While the war is of huge importance geopolitically, it would, however, be misleading to overstate its economic effects, given all the other enormous economic challenges already in place. For example, the Financial Times claims that the war has ‘shattered hopes of a strong global economic recovery from coronavirus’. But this implies that a strong recovery was already on the cards. There has long been a prevalent complacency that ignores the fundamental atrophy afflicting most advanced industrialised countries. War or no war, the high debt and weak investment common to many Western economies are likely to mean a continuation of the sluggish growth of the past decade.
More broadly, the repercussions of the war are likely to reinforce existing economic trends towards autarky and regionalisation, rather than taking us in entirely new directions. Analysts at Goldman Sachs, for instance, suggest that the war is going to damage globalisation and reinforce de-globalisation forces. But this conventional counterposition of ‘de-globalisation’ to ‘globalisation’ does not help clarify what is happening. In practice, market capitalism has always operated both nationally and internationally at the same time. As a result, economic internationalisation (‘globalisation’) can easily co-exist with a heightened focus on national economic considerations (‘de-globalisation’).
Nevertheless, economies will in future become more nationally focused. There will be further calls for the reining in of global supply chains and for the development of a ‘made at home’ supplier model, in the name of greater resilience.
The rise of autarky
To appreciate the distinct impact of the Russia-Ukraine conflict, it’s important to recognise that autarkic trends long predate the war, and indeed even the pandemic. Analysis published by the World Trade Organisation shows that at the time of the 2008 financial crisis, fewer than one per cent of merchandise imports were impeded by mechanisms introduced by governments of the world’s top 20 economies. In 2019, on the eve of the pandemic, this figure had expanded more than tenfold to hit over 10 per cent of trade.
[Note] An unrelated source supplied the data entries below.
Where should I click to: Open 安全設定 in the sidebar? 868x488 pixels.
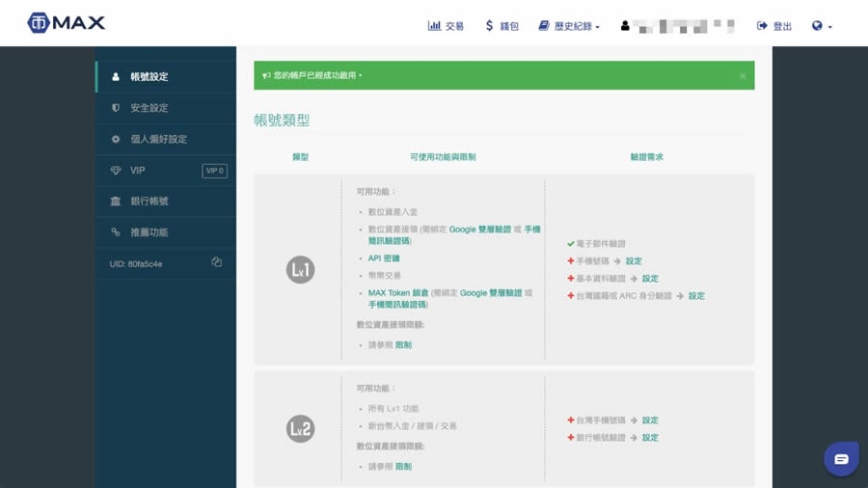point(149,108)
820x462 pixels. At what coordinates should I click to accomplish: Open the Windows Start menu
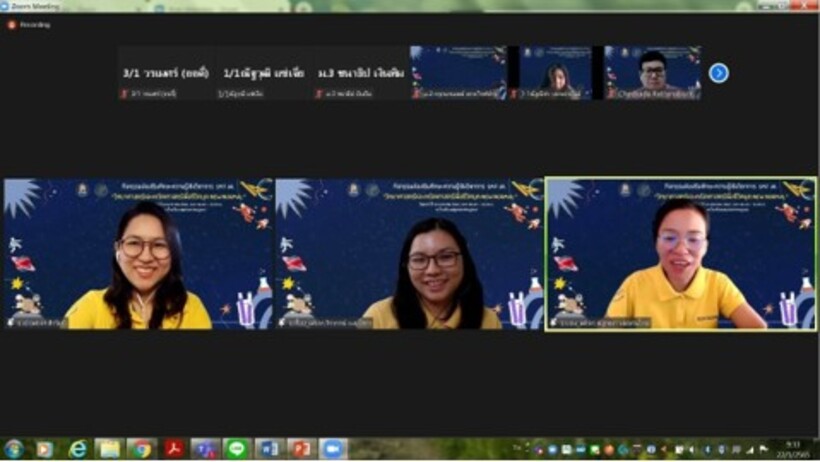14,449
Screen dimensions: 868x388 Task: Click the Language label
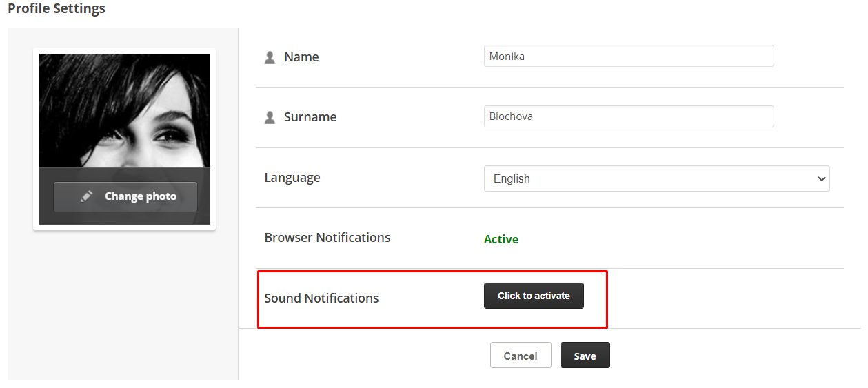coord(292,178)
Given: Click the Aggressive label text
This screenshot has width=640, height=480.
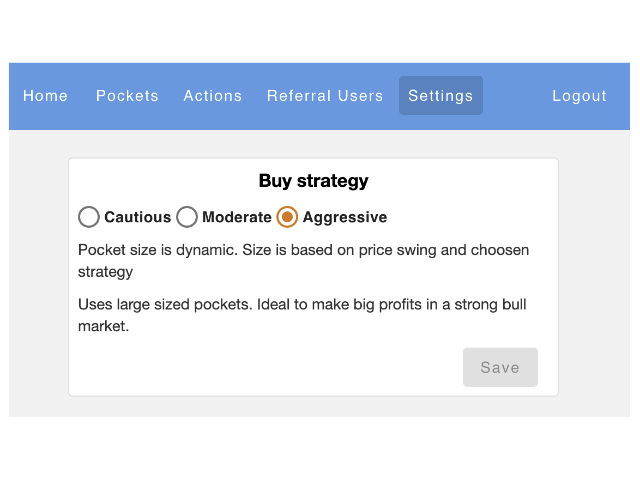Looking at the screenshot, I should 345,218.
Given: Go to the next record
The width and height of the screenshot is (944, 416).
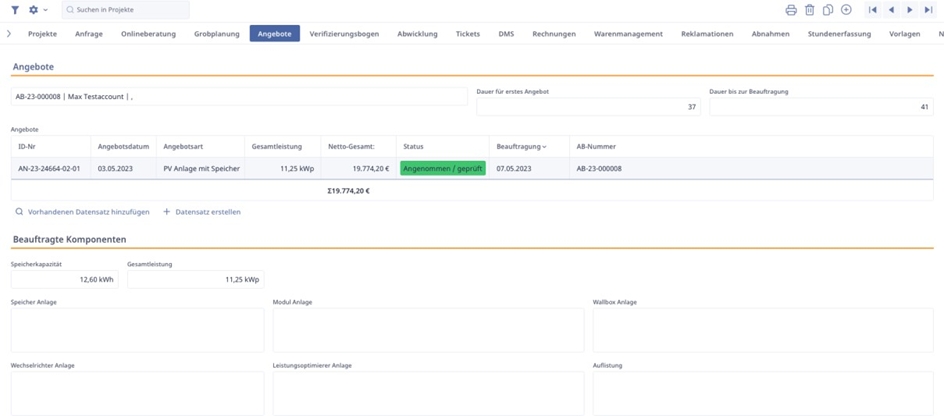Looking at the screenshot, I should click(x=909, y=10).
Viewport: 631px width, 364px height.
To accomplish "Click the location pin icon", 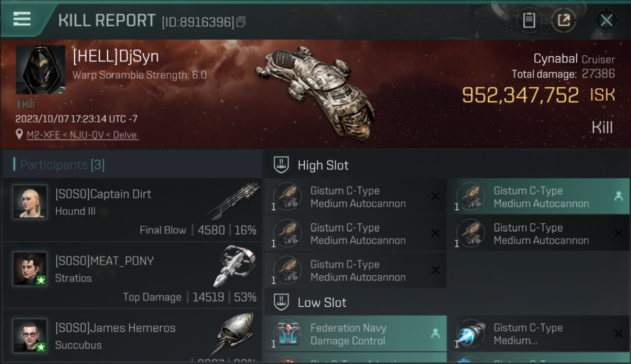I will [x=19, y=134].
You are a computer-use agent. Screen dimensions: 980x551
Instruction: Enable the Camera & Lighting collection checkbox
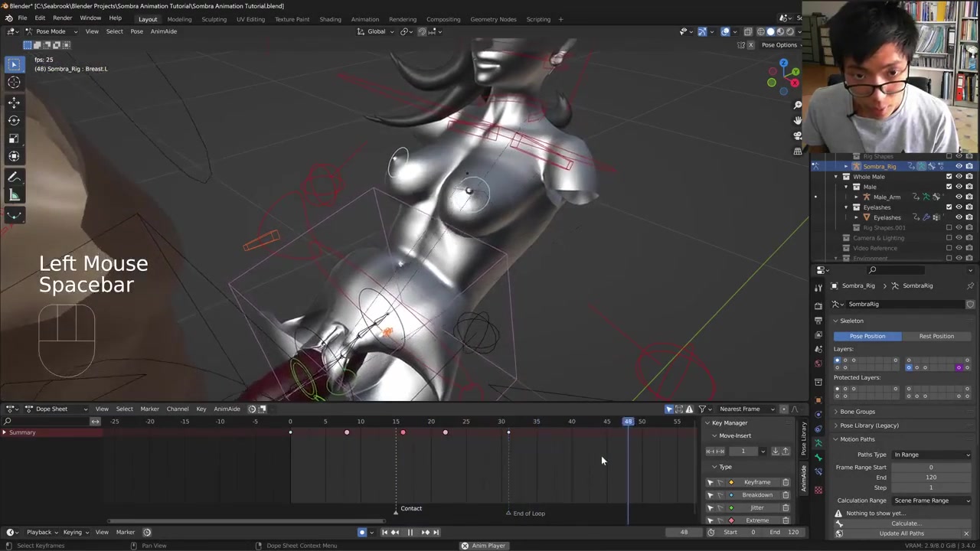coord(949,238)
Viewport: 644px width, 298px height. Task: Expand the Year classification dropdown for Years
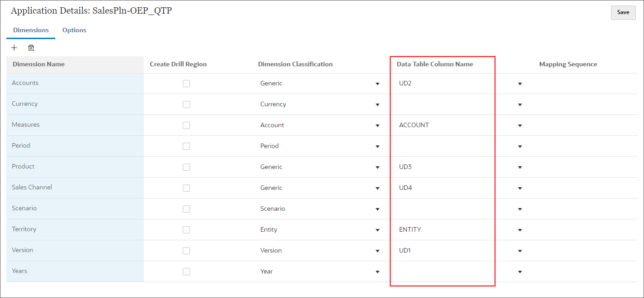(x=377, y=272)
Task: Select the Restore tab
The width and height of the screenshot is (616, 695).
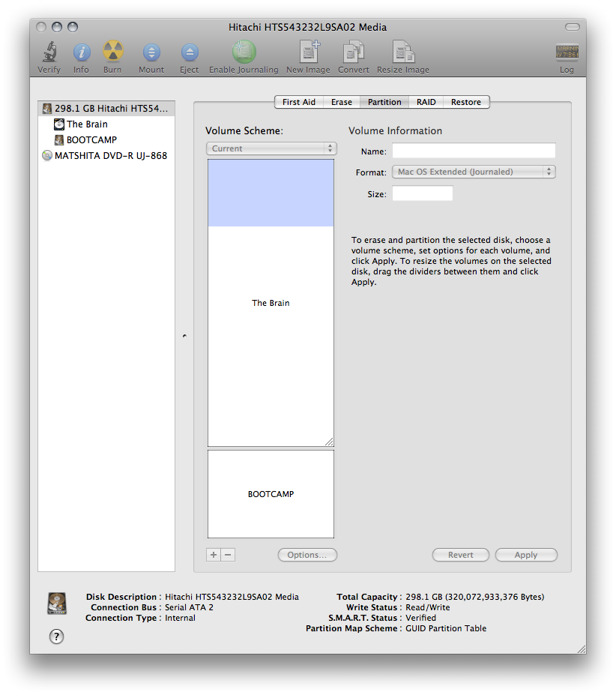Action: tap(466, 102)
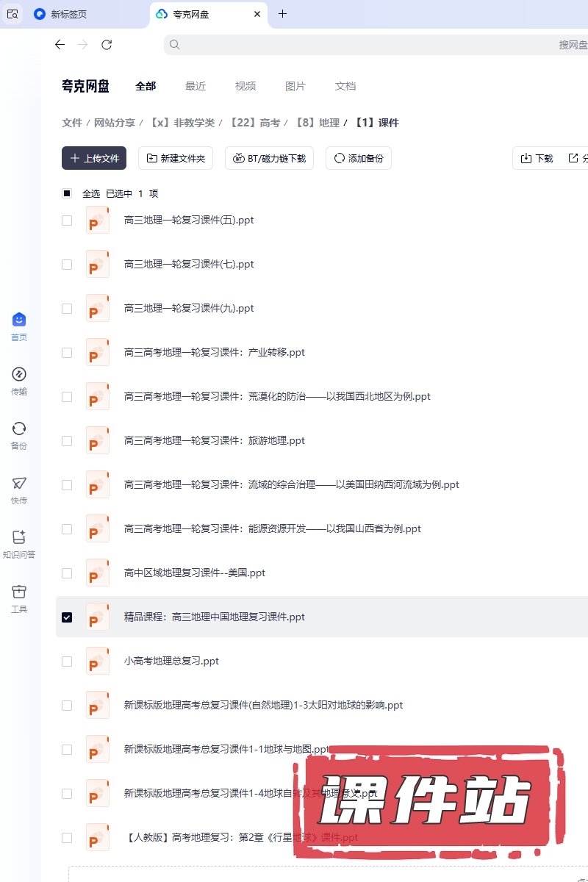Go to 首页 home in sidebar
This screenshot has width=588, height=882.
click(19, 320)
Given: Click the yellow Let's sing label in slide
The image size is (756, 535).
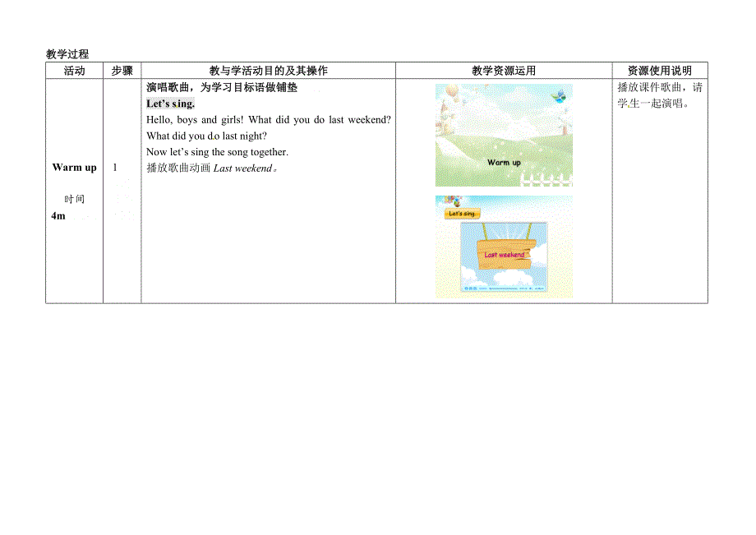Looking at the screenshot, I should (x=462, y=214).
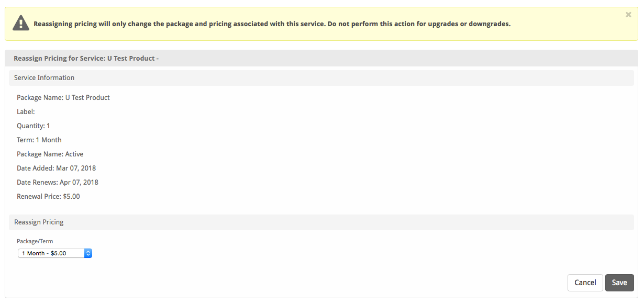Screen dimensions: 644x305
Task: Cancel the pricing reassignment
Action: (x=585, y=283)
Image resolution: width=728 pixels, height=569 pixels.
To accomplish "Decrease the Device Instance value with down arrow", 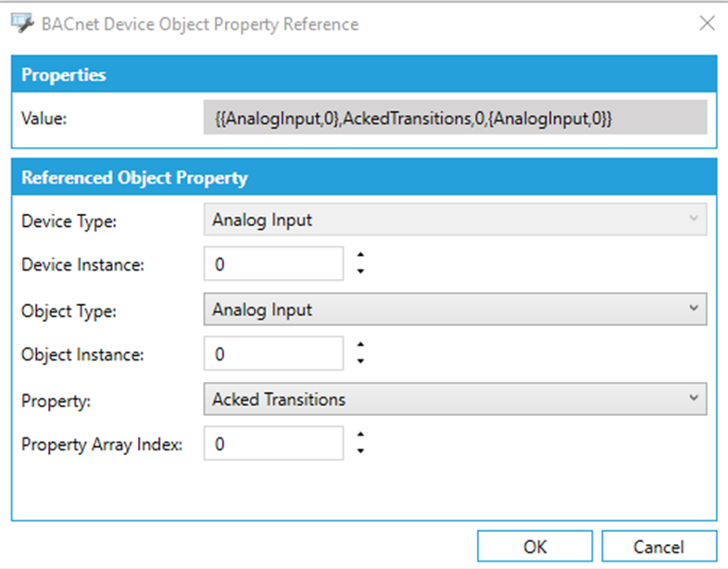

Many of these pre-pandemic protectionist measures had been introduced by globalist-orientated governments, not by self-styled ‘isolationist’ politicians, like Donald Trump. Part of the reason this record of protectionist activity went under the radar until recently was because, compared to early 1930s-style border tariffs and quotas, modern-day protectionism is usually more sophisticated, characterised by ‘non-tariff’ or ‘behind-the-border’ barriers to trade.
Nevertheless, the driver of today’s hidden protectionism is similar to that driving 1930s protectionist tariffs – namely, governments seeking to support crisis-ridden national economies. In this respect, it was the Western financial crisis of 2007-2008, rather than the pandemic or increasing geopolitical tensions, that served to amplify and expand protectionist practices. The crash revealed the limits of debt and financialisation as a way of sustaining an aura of ongoing prosperity. Though we still very much live with debt and financialisation, their relative exhaustion has led to increased dependence on other forms of state intervention.
In the absence of a normal post-recession recovery in most Western countries, governments adopted an increasingly interventionist role in order to mitigate their economic difficulties. Over the past decade, state actions have intensified to support troubled national economies. These are not restricted to ultra-easy monetary policies like low interest rates and quantitative easing – they also involve a variety of government-support mechanisms, including regulatory actions and procurement contracts, as well as direct subsidies and bailouts.